* **Document section**

^^^^^^^^^^^^^^^^

Roxbury Health House Gentle on the Lungs, Kind to the Environment

By Christine Shugrue
Sierra Club Quinnehtukqut, Summer 2000

Reprinted with the permission of the Sierra Club Quinnehtukqut, Summer 2000

When it comes to improving our health we will consider changing our diet, exercising more, taking vitamins and slowing down a hectic schedule. Few of us, however, realize that our health can be seriously harmed by poor indoor air quality. Indoor air pollution, which may be ten-fold higher than outdoor levels, contributes to a host of increasingly common ailments such as asthma and chronic sinusitis.

In the past houses could “breathe” away indoor air pollutants but today’s houses are much more tightly sealed thus trapping the pollutants inside. High levels of moisture can lead to mold on walls and dust mites in carpets. Volatile organic compounds (VOC’s) such as formaldehyde, benzene, and perchlorethylene are emitted from a variety of building materials and manufactured products such as particle board, insulation, furniture, kitchen and bathroom cabinets, carpets, and paints. Carbon monoxide and radon are also potential hazards.

Is the answer to go back to “leaky” energy-inefficient housing? The solution is understanding. Today’s air-tight houses must be designed and built as integrated systems with an understanding of the dynamics of air, heat and moisture movement. Mike Trolle has built just such a house in Roxbury, CT. The 2200-sq-ft-house was designed to provide exceptional indoor air quality and constructed to be durable and energy- efficient.

Trolle had previously worked in commercial real estate but a midlife crisis prompted him to look for a meaningful career. His quest led him to study building science and he found that a proper understanding of the new technology could improve and protect health.

Trolle’s house, the only new home in Connecticut to be certified by Health House, an affiliate of the American Lung Association that sets stringent clean air quality specifications. The house is so airtight that if all the cracks and holes through which air could escape were combined, the result would be a hole only 5 inches in diameter.

A visitor to the Roxbury house will first notice the deep window sills, a result of the 9.5-inch exterior walls. The walls feature a 2×4 structural wall connected to a 2×2 interior wall with virtually no thermal breaks. The interior cavity is packed with dry-blown cellulose made from recycled cardboard, with an R value of 36. Outlets on the exterior walls use gaskets to prevent air from slipping through the opening. Gaskets were also used around windows and where drywall meets wood. Sprayed foam was added to seal the rough openings around door and window openings. The double-layer windows are made from fiberglass. Unlike wood or aluminum, fiberglass has a similar expansion coefficient to glass which helps maintain a tight seal between the glazing and window sash.

^^^^^^^^^^^^^^^^

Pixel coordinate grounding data
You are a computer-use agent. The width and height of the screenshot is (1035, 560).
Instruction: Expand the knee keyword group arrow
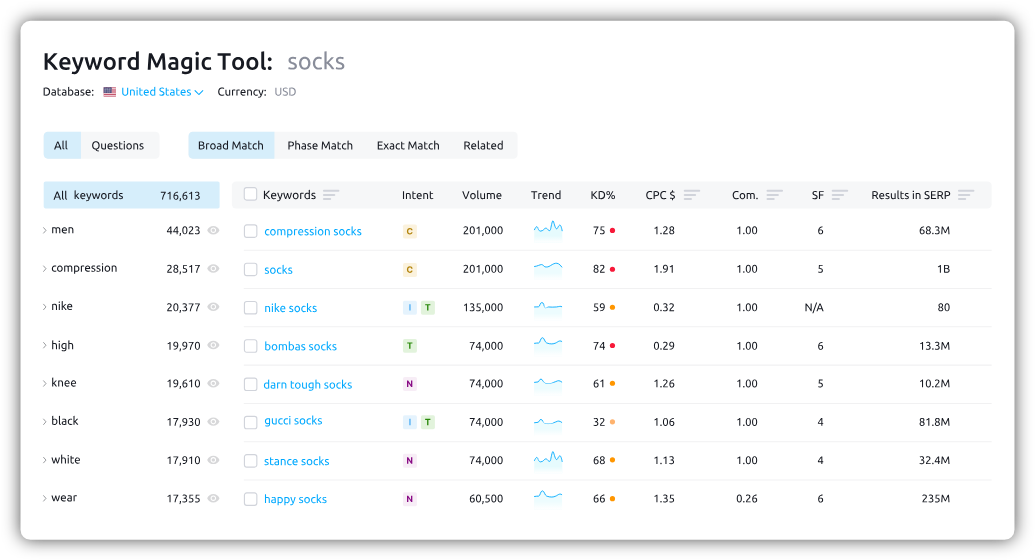[45, 384]
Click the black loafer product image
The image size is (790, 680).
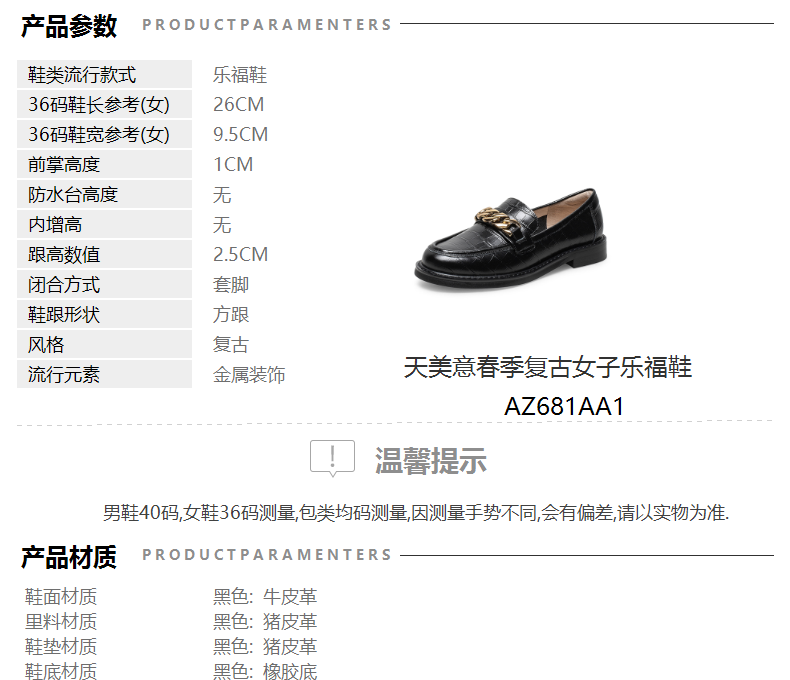click(510, 239)

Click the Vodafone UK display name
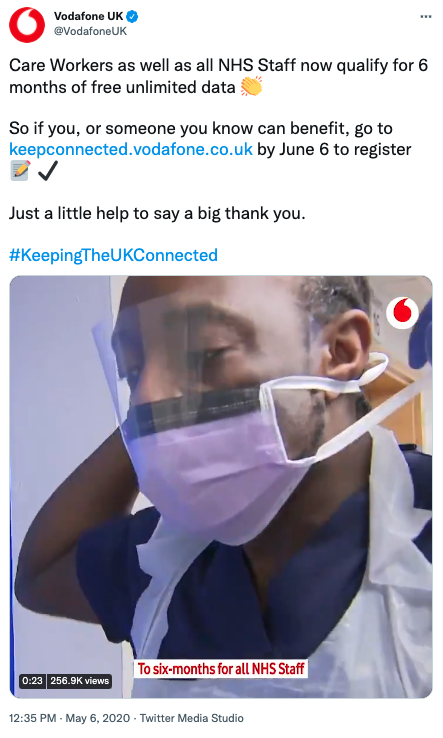click(x=89, y=16)
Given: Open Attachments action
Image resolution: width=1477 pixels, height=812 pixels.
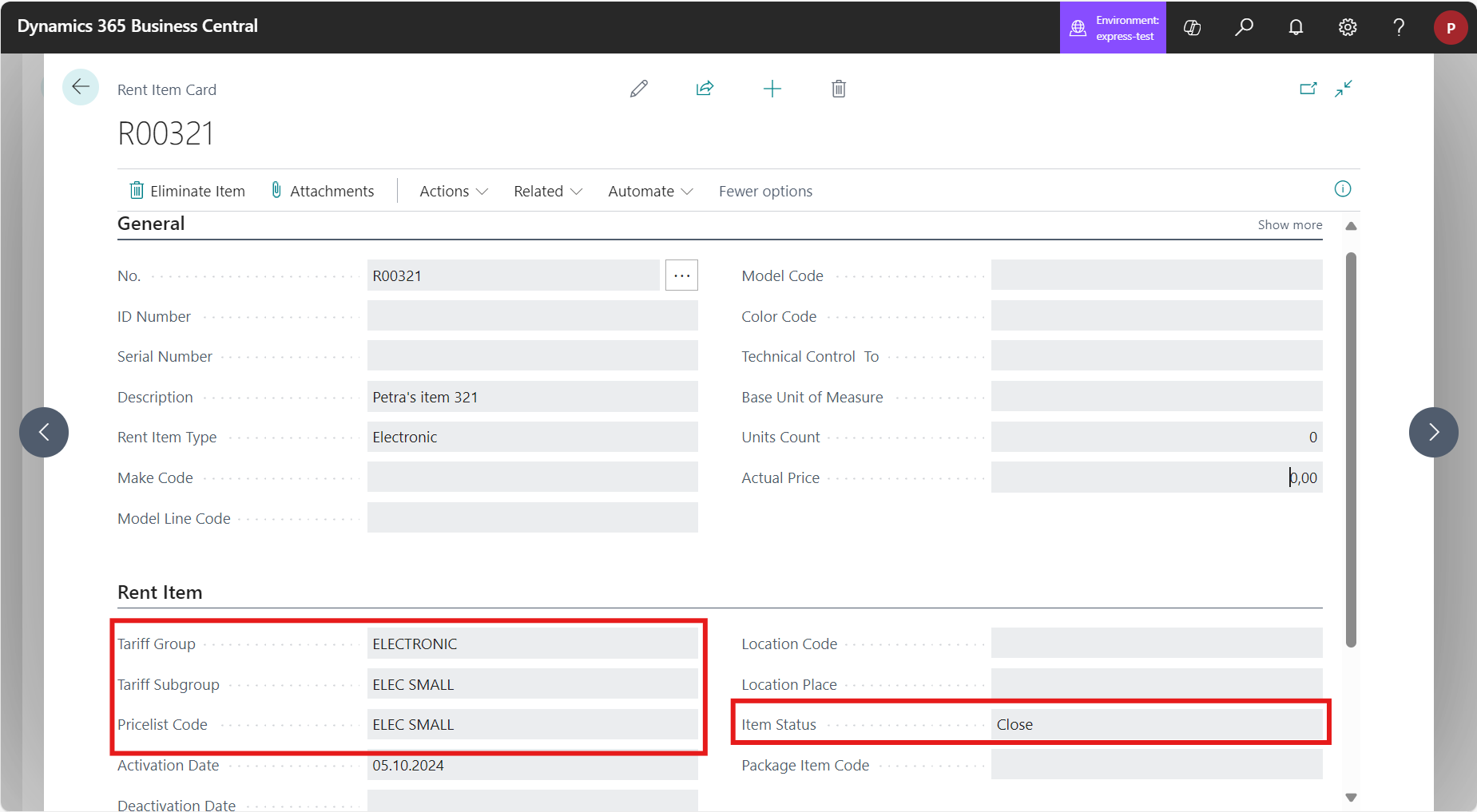Looking at the screenshot, I should coord(323,192).
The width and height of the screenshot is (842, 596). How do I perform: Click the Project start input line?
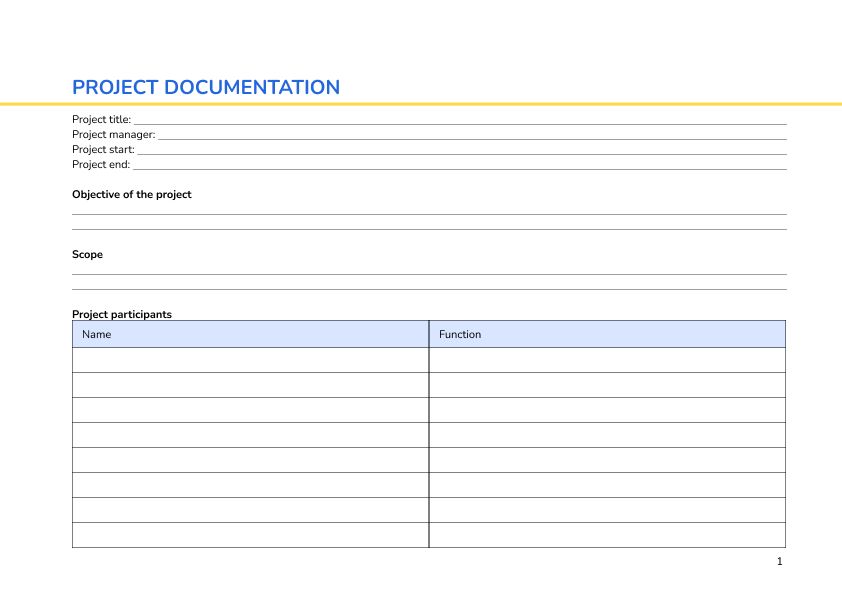(450, 148)
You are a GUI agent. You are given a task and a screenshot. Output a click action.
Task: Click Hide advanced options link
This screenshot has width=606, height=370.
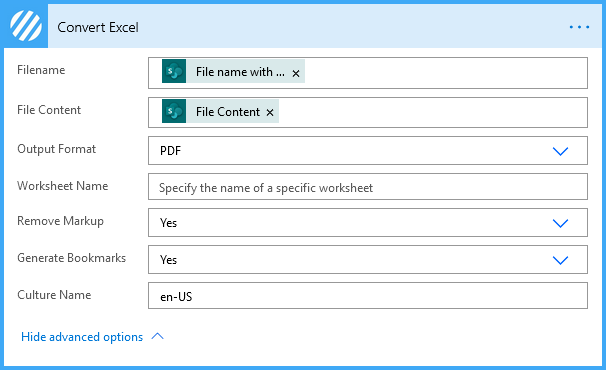pyautogui.click(x=82, y=337)
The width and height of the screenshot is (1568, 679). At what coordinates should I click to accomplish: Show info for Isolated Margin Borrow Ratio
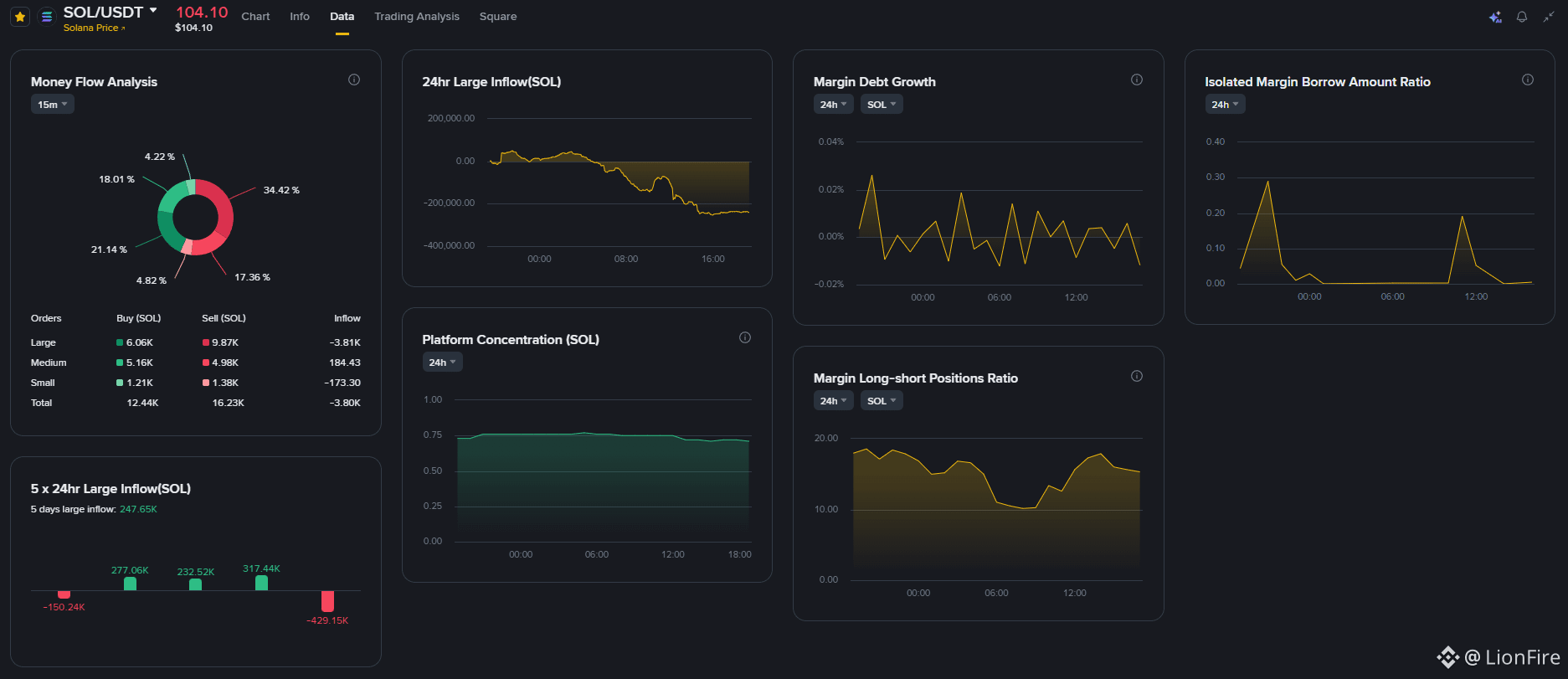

^^^^^^^^^^^^^^^^

* **Required actions**
1. According to the Roxbury Health House article, why were the double-layer windows made from fiberglass rather than wood or aluminum? Answer in one to three sentences.
2. Please continue the Roxbury Health House article from its last sentence.

* **Answer set**
1. Fiberglass has an expansion coefficient similar to that of glass, unlike wood or aluminum. This helps keep a tight seal between the glazing and the window sash.

2.
The house has numerous features designed to prevent moisture penetration. A pre-cast concrete foundation is supported by 12 inches of crushed stone to facilitate drainage. Denser concrete (5000 psi) with a low water to cement ratio is used for its strength and waterproof ability.

The exterior of the house is layered first with 1/2 inch OSB sheathing then 30 lb building paper, a rainscreen and finally a cement/fiber clapboard siding that was chosen for it high durability. The rainscreen is simply 2-inch wide strips of 3/ 8 inch plywood laid between the building paper/ sheathing and the siding. The gap allows any moisture that slips through the siding (such as wind-driven rain) to dry out preventing further penetration. In addition, on all four sides of the house 20-inch overhangs are featured to protect the siding from vertical rain and redirect wind-driven rain away from the house. Moving insider a vapor-barrier primer paint coats the interior walls preventing moisture from entering the wall assembly.

chose to also incorporate passive solar design into the house. The back of the house with its large window area was oriented to the south permitting passive solar gain in the winter months. Overhangs prevent the summer sun’s rays from overheating the house. The roof’s steep pitch is ideal for the future installation of solar panels as part of a photovoltaic system.

To eliminate the emission of VOC’s, chose subflooring that does not use formaldehyde in its binder. The kitchen cabinets are made from melamine-encased particleboard and meet strict European standards for low VOC emissions. Maple flooring is installed prefinished eliminating contact between the homeowners and VOC’s during the lengthy degassing time.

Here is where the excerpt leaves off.